Answer: vanilla hack_deploy=0.613 -- suppression is real and large.

Vanilla GRPO converges to mostly hacking (hack 0.613, solve 0.101 = base rate, so essentially zero solve improvement). Every routeV arm suppresses substantially:

  • H2 absorption confirmed: even random-V (prog_wide, 0.101) cuts vanilla's 0.613 by 6x. The quarantine knob alone suppresses regardless of direction.
  • H4 marginal direction gain: authored (0.076) < prog_wide (0.101) -- pair content adds ~2.5pp on top of absorption. Authored direction matters for the margin, not the bulk.
  • Granularity matters most: per-token 0.042 is a 15x reduction vs vanilla (0.613), and is the only arm that also lifts solve above base (0.143 vs 0.101).
  • Vanilla solve = base solve (0.101): GRPO without intervention learns almost entirely hacks, not genuine solutions -- the problem it was meant to solve is severe.

Pairs separability (orthogonal, job 17): authored_all p@10=0.70 beats prog_wide 0.20 (out/diag/pairs_compare.csv). Waiting on: base (job 23, running) and no-loophole ceiling (job 24) to anchor the paper comparison table.

Training-rout note (not deploy): grad-cosine routing cliffs (0.63@step6 -> 0.09@step20, GRPO advantage flattening); act_vote sustains late (0.88@step17) by gating on activations -- see RESEARCH_JOURNAL 2026-06-08. Whether that converts to deploy suppression is what job 19 tests.

Dynamics note (sizing the convergence test)

Per-step trajectories (mix=0.125 g8, seed 41): hack_s rises 0→~0.6-0.75 and plateaus by step ~13-16; gt_s (solve) stays noisy-flat at ~0.1-0.5 the whole run, it never climbs. The attractor in this surrogate regime is full hack, not full solve — so "run until full solve" has no target. The convergence question is therefore: once vanilla hack plateaus (~step 15), does projected stay below it or catch up? A 60-step run (~2.2h at g8) sees 3x past the plateau; a 1000-step run (~36h) is wasteful.

Open / queued (no result yet)

  • convergence at ≥3 seeds (#121): the n=1 seed-42 run (Q11) shows the gap closing by step 60, but that could be a seed-42 high-hack draw.
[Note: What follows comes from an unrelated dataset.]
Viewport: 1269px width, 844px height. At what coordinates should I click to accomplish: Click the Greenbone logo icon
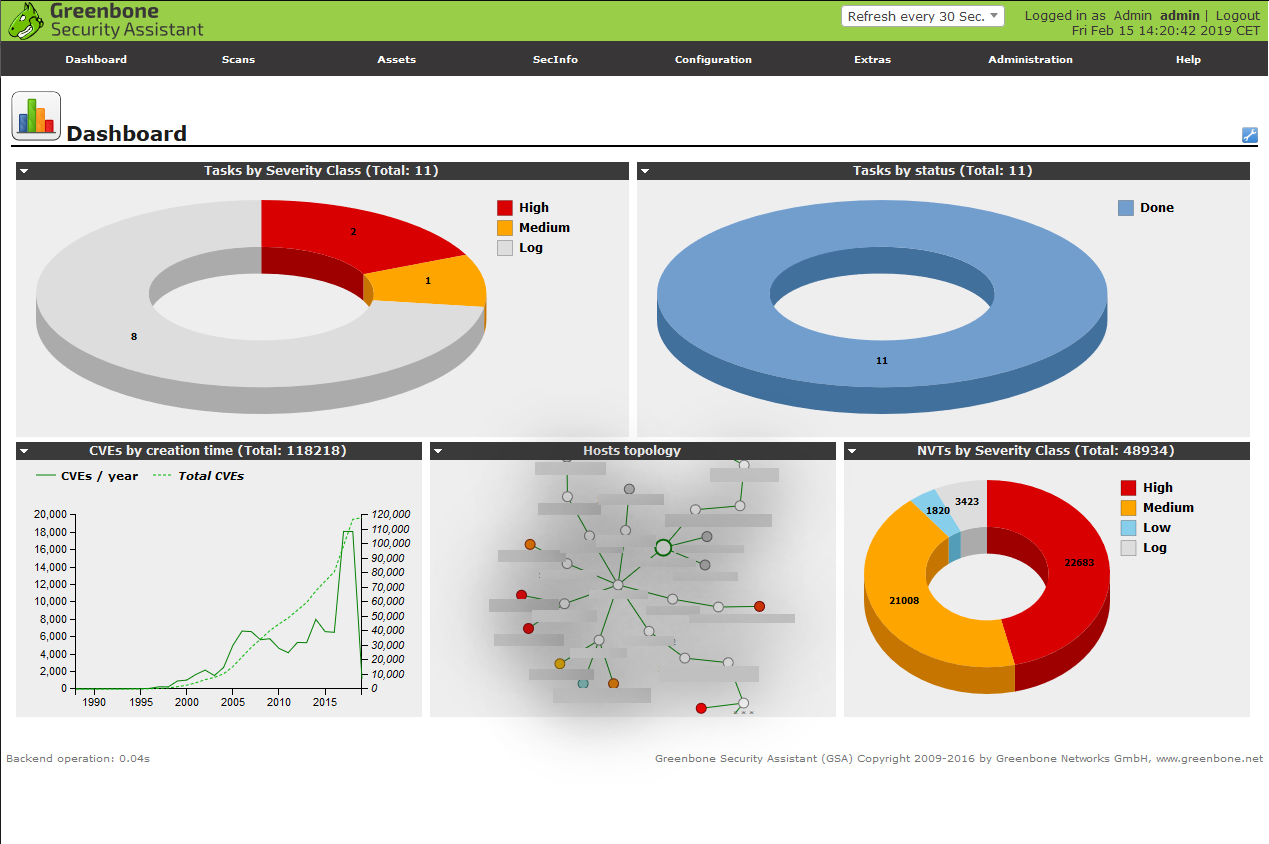(26, 20)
Need 2+ more seeds before concluding the suppression erodes vs survives.
  • pairset content at ≥3 seeds (#122): Q10's mechanism>framing>placebo ordering is n=1 per row; replicate prog_wide and the placebo on 2+ seeds.
  • route arm at scale (#182): running; validates routing's ablated-eval hack<kept on Qwen3-4B before the 3-way none/erase/route cells (#130).
  • k-slice (k=1/2/5): only smoke-tested, no 4B results.
  • Stage 2/3 cross-mechanism generalisation: the load-bearing test -- extract v_hack from hack A, check it stops the unknown hack B the student would otherwise learn. Q10 (held-out framing) is a weaker cousin.